Oui, je sais, c'est énorme. Huit cent quatre-vingt-quinze. Rendez-vous compte. Huit cent quatre-vingt-quinze soirées foutues en l'air, autant d'additions réglées, de frustration, de mensonges par omission, d'érections inutiles. En termes plus fleuris, huit cent quatre-vingt-quinze bâtons merdeux.
Et ne me dites pas qu'on n'a que ce qu'on mérite. Certes, je suis exigeant en matière de femmes. Mais pas tant que ça. C'est quand même pas ma faute s'il y a toujours un détail qui cloche. Et qu'on va dîner, que je l'emmène au théâtre, qu'on se ment copieusement toute la soirée... Tout ça pour finir chez moi pour « prendre un dernier verre ». Jusqu'au bout, généralement, je garde espoir. Je m'imagine passer une nuit torride, en enlaçant ma future épouse. Mais bon, un coup ma conquête est déjà en couple, un coup elle pue des pieds, une autre fois elle m'avoue à, quoi ? minuit passé, qu'elle déteste Gérard Lenorman. On n'a pas le droit de détester Gérard. C'est un crime.
Bref, quand ça part en sucette et qu'on est déjà chez moi, je sors mon limoncello maison, et hop ! On en reste là. C'est mon petit rituel à moi. Aucune n'est jamais allée au-delà de la première gorgée.
Moi, j'aime pas ça, le limoncello. Je préfère la liqueur de châtaigne. Je réserve ce breuvage à celle qui sera l'élue.

Enfin, tout ça pour dire que je dois avoir fait un truc horrible dans une autre vie pour avoir aussi peu de chance en amour, c'est pas possible autrement.

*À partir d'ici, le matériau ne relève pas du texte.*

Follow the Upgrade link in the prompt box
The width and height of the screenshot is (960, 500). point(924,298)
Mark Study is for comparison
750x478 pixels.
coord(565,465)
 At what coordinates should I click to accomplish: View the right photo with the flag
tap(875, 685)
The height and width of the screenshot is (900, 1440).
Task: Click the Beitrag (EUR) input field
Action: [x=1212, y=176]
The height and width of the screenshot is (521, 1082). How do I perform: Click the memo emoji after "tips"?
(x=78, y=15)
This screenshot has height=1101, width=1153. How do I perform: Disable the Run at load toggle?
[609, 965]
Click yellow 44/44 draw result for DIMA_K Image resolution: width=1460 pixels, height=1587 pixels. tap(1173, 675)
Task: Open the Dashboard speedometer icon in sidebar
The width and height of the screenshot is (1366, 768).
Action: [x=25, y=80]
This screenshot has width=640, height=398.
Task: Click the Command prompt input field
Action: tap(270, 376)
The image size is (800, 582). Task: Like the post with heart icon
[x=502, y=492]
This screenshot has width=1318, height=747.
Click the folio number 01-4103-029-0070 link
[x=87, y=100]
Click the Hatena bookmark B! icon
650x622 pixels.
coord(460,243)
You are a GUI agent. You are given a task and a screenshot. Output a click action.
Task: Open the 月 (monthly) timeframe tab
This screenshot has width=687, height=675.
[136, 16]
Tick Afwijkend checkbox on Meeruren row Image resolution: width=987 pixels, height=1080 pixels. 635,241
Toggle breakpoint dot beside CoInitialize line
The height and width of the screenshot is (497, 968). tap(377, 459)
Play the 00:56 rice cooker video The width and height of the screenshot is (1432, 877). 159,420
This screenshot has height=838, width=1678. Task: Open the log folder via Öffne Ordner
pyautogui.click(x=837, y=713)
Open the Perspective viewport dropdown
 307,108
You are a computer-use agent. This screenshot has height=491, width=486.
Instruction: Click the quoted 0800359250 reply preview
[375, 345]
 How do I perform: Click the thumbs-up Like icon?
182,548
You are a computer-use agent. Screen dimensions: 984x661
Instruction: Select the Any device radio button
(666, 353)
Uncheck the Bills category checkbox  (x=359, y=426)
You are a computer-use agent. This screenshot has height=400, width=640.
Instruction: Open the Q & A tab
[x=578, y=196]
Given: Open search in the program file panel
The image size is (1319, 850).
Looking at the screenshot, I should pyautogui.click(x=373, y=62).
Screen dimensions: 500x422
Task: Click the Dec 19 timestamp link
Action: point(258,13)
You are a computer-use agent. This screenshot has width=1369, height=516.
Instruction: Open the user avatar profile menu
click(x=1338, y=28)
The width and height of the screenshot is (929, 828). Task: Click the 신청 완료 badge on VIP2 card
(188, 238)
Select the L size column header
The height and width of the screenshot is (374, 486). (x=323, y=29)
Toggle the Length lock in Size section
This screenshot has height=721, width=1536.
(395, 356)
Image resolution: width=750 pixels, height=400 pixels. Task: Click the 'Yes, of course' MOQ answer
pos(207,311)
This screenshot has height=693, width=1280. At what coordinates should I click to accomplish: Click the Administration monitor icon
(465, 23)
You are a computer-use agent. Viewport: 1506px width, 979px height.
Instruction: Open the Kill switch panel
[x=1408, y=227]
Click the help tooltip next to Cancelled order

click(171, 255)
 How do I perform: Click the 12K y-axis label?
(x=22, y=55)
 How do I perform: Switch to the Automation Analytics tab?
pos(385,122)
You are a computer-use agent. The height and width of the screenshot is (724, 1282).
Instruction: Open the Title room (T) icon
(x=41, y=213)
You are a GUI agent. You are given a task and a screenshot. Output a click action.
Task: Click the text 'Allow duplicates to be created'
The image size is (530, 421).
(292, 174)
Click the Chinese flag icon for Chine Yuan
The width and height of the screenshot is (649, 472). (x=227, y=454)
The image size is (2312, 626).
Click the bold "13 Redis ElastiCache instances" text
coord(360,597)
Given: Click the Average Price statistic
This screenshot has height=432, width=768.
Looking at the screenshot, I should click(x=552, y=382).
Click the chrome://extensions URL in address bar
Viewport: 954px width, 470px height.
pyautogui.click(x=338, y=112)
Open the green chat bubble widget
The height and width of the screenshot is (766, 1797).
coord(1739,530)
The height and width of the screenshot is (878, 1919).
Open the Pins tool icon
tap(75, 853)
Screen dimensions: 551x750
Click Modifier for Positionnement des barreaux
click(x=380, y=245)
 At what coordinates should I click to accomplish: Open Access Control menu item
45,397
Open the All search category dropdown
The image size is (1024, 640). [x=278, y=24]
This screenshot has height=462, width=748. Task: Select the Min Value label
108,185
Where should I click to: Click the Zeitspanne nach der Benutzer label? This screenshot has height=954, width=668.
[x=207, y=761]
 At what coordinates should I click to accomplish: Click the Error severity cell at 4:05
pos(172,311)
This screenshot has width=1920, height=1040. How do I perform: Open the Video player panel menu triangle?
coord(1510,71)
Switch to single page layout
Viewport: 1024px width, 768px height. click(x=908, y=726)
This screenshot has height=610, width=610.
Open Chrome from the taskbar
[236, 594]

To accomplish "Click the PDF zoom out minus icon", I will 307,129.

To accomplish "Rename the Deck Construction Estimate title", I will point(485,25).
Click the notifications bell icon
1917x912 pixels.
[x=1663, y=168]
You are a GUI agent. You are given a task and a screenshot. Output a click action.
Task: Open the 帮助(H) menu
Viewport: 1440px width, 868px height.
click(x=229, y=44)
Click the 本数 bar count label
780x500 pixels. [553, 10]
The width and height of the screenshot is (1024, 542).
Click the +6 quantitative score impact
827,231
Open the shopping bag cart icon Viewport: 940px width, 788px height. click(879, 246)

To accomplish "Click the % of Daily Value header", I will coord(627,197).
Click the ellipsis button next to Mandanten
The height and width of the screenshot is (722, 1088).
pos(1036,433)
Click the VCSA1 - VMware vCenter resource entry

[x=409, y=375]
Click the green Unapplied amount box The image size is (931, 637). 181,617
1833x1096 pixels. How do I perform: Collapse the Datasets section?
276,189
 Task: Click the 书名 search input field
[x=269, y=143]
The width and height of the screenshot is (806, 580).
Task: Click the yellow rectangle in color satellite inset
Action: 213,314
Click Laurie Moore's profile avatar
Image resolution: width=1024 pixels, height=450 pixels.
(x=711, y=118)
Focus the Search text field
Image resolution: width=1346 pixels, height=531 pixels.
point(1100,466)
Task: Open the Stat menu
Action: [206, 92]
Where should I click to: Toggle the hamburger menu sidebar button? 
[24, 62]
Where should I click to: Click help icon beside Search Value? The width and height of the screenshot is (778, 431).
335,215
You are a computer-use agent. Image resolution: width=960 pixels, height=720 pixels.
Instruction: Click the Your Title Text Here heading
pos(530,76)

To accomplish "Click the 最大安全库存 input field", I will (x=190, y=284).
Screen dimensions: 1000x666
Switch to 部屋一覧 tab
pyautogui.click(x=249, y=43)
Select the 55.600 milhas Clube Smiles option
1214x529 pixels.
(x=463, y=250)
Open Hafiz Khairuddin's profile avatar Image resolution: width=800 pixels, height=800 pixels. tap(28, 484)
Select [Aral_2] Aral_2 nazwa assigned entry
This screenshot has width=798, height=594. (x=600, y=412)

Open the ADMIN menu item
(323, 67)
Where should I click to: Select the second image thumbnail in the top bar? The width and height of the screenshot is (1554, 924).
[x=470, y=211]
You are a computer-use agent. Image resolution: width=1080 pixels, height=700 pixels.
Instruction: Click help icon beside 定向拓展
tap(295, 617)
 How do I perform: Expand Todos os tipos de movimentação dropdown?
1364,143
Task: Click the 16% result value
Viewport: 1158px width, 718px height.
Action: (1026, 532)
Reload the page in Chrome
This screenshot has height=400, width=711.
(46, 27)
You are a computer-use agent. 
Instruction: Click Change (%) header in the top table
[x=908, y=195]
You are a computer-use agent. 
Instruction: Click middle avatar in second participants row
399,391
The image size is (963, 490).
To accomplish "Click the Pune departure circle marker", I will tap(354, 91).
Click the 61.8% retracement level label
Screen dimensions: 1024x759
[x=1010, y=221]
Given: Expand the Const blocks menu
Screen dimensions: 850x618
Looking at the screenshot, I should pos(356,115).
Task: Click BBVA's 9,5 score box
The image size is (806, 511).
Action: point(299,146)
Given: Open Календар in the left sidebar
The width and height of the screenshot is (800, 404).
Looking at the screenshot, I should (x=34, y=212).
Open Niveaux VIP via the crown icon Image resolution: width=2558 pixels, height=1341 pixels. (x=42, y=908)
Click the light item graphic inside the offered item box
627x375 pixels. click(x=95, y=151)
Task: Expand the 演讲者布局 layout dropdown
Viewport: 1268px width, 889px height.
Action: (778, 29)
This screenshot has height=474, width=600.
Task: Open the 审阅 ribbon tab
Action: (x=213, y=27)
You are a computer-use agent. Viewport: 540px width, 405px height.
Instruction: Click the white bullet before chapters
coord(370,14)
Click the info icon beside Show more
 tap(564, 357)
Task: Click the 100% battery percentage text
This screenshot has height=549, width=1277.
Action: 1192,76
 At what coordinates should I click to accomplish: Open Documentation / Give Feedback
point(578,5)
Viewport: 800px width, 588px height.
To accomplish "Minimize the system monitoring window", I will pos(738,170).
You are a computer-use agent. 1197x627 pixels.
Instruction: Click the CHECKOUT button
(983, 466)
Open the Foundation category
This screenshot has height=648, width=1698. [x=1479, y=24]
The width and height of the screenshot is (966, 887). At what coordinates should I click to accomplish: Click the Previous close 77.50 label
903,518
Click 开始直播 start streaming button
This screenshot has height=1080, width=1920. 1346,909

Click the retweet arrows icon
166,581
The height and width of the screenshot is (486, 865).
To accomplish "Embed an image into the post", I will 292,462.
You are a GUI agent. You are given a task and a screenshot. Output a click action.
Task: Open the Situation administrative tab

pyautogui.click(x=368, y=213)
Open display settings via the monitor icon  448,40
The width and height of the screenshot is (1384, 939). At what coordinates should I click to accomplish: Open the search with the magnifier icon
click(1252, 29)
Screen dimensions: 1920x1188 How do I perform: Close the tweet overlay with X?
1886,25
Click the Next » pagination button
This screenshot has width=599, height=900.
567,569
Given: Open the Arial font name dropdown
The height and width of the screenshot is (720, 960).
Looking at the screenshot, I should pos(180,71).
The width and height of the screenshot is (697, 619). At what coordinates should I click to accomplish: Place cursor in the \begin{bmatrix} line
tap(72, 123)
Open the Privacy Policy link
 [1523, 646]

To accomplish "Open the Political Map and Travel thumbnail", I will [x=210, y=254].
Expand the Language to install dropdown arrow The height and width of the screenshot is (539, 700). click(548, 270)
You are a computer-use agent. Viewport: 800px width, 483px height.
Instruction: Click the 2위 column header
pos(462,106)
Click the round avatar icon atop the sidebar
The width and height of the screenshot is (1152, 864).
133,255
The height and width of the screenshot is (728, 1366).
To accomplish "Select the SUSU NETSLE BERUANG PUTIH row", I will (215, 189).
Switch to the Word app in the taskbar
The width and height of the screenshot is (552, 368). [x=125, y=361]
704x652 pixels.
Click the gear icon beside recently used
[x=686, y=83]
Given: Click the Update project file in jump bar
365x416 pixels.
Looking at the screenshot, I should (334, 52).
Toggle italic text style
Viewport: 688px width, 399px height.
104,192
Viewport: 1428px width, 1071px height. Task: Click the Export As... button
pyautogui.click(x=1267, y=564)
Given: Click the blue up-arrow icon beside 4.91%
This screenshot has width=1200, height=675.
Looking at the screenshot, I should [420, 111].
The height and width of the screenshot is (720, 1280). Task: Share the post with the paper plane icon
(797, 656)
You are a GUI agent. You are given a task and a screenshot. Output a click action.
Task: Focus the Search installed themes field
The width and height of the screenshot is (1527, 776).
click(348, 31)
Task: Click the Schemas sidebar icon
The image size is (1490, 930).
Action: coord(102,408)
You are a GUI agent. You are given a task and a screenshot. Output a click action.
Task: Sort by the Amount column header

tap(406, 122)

Vous voulez une preuve ? Tenez, la dernière en date. Vous verrez, j'invente rien, ça s'est passé pas plus tard que la semaine dernière. Tout avait pourtant très bien commencé. Si, je vous assure.
Sandra, vingt-sept ans. Une sublime brune, au corps de rêve et au QI ultra-élevé. Un rêve éveillé. Comment je l'ai rencontrée ? Le plus simplement du monde. Dans la classe Business d'Air France, entre Paris et Tokyo. Elle était assise à mes côtés, la moue boudeuse, le corps moulé dans un tailleur Chanel et les seins compressés dans un Wonderbra. Et alors ? Alors j'ai engagé la conversation. Et puis j'ai passé tout le trajet à la faire rire aux éclats en étant intarissable sur la philosophie du XVIII e. Nous avons terminé le vol l'un contre l'autre, buvant une coupe de champagne, pendant que ses mains se glissaient tout doucement vers ma...
Non, je blague. Je l'ai rencontrée sur Internet, comme tout le monde. Entre nous, j'ai une tête de milliardaire oisif, moi ? J'ai le droit de rêver un peu, non ?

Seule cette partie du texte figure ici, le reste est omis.